[Date Prev][Date Next][Thread Prev][Thread Next][Date Index][Thread Index]
Re: [Bug-wget] Filtering for requisites and redirections
From: |
Dale R. Worley |
Subject: |
Re: [Bug-wget] Filtering for requisites and redirections |
Date: |
Fri, 14 Oct 2016 10:06:11 -0400 |
Tim Ruehsen <address@hidden> writes:
>> Perhaps we do not want to have --no-parent suppressed by
>> --page-requisites. It seems that --no-parent is intended as a security
>> measure, and the existing code (as well as this proposal) violate its
>> fundamental premise.
>
> --no-parent seems to be intended as a bandwidth limiter together with -r.
> When
> talking about security, what realistic scenario do you have in mind ?
>
> Anyways, we definitely don't want to change the default behavior.

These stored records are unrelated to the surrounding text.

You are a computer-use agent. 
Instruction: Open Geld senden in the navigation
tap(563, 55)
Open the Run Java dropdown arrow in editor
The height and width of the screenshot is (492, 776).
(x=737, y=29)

What I see in the manual page (admittedly, an old one, 1.16.1) is:
-np
--no-parent
Do not ever ascend to the parent directory when retrieving
recursively. This is a useful option, since it guarantees that
only the files below a certain hierarchy will be downloaded.
In the Info page, I see more:
In 2.11, "Recursive Accept/Reject Options":
'-np'
'--no-parent'
Do not ever ascend to the parent directory when retrieving
recursively. This is a useful option, since it guarantees that
only the files _below_ a certain hierarchy will be downloaded.

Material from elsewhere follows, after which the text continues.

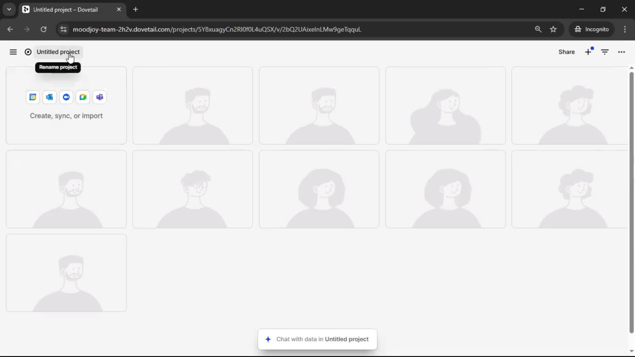Viewport: 635px width, 357px height.
Task: Open the hamburger sidebar menu
Action: [x=13, y=52]
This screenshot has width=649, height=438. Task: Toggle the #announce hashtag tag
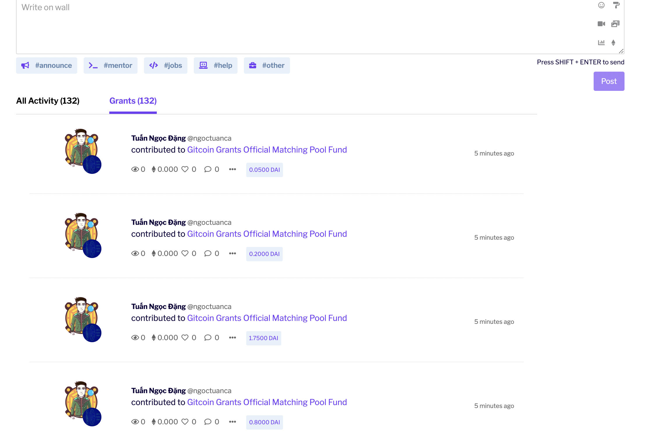[x=47, y=66]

*Note Directory-Based Limits::, for more details.
In 4.3, "Directory-Based Limits":
'-np'
'--no-parent'
'no_parent = on'
The simplest, and often very useful way of limiting directories is
disallowing retrieval of the links that refer to the hierarchy
"above" than the beginning directory, i.e. disallowing ascent to
the parent directory/directories.
The '--no-parent' option (short '-np') is useful in this case.
Using it guarantees that you will never leave the existing
hierarchy. Supposing you issue Wget with:
wget -r --no-parent http://somehost/~luzer/my-archive/
You may rest assured that none of the references to
'/~his-girls-homepage/' or '/~luzer/all-my-mpegs/' will be
followed. Only the archive you are interested in will be
downloaded. Essentially, '--no-parent' is similar to
'-I/~luzer/my-archive', only it handles redirections in a more
intelligent fashion.
*Note* that, for HTTP (and HTTPS), the trailing slash is very
important to '--no-parent'. HTTP has no concept of a
"directory"--Wget relies on you to indicate what's a directory and
what isn't. In 'http://foo/bar/', Wget will consider 'bar' to be a
directory, while in 'http://foo/bar' (no trailing slash), 'bar'
will be considered a filename (so '--no-parent' would be
meaningless, as its parent is '/').
The text "You may rest assured that none of the references to
'/~his-girls-homepage/' or '/~luzer/all-my-mpegs/' will be
followed." suggests that --no-parent can be relied upon as a type of
security feature.
I am not personally deeply concerned about this. But I want to see the
issue discussed on the mailing list, as the current default behavior
differs from the documentation in a way that might be important.
Dale